(Collected data)
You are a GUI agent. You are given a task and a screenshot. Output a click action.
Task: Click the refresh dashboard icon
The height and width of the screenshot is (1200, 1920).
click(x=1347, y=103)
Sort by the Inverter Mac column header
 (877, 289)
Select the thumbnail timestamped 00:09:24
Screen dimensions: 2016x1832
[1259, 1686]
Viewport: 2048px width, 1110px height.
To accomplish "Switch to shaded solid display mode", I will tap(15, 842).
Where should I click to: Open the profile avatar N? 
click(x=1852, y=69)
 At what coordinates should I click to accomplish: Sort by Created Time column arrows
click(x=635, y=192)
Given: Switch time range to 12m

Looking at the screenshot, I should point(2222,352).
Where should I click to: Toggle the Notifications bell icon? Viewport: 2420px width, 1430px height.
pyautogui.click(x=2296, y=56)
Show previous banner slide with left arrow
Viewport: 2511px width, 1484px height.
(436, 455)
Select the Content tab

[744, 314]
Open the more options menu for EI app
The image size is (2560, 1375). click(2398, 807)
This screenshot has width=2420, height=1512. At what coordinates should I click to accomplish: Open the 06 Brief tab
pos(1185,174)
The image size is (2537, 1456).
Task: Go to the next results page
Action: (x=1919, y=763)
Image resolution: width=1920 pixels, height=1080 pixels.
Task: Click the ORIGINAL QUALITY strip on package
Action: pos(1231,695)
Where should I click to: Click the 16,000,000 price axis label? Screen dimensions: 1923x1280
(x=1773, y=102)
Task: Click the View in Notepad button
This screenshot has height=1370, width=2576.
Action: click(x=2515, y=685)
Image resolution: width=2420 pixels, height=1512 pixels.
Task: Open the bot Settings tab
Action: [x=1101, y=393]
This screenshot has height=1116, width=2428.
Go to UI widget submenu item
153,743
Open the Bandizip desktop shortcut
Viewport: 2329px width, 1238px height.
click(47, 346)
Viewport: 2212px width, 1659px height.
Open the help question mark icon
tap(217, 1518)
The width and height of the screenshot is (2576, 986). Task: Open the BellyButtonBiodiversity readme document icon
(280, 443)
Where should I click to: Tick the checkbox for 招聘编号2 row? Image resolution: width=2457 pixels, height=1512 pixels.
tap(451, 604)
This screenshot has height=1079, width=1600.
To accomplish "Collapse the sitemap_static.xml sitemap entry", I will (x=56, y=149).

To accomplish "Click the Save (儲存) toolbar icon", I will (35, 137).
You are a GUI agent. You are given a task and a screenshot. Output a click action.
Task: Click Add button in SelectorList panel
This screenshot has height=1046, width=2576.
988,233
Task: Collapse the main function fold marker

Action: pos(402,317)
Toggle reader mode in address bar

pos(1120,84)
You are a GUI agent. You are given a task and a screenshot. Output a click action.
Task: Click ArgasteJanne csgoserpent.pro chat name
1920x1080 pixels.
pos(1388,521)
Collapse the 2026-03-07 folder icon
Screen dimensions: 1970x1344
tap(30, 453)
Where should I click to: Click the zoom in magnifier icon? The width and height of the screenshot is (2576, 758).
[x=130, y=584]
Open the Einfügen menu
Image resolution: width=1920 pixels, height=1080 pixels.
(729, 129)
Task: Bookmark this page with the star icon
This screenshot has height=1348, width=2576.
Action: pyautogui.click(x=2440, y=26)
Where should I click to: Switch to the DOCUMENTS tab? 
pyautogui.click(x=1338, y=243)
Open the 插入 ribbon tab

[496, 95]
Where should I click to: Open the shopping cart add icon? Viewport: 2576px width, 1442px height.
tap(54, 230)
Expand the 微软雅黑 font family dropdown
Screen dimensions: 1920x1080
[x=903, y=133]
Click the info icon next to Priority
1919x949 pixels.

* [TASK DESCRIPTION]:
Pull out all lines from the entries above in which the word "will" appears.

* [TASK SOLUTION]:
To accomplish "Switch to shaded solid display mode", I will tap(15, 842).
To accomplish "Collapse the sitemap_static.xml sitemap entry", I will (x=56, y=149).
To accomplish "Click the Save (儲存) toolbar icon", I will (35, 137).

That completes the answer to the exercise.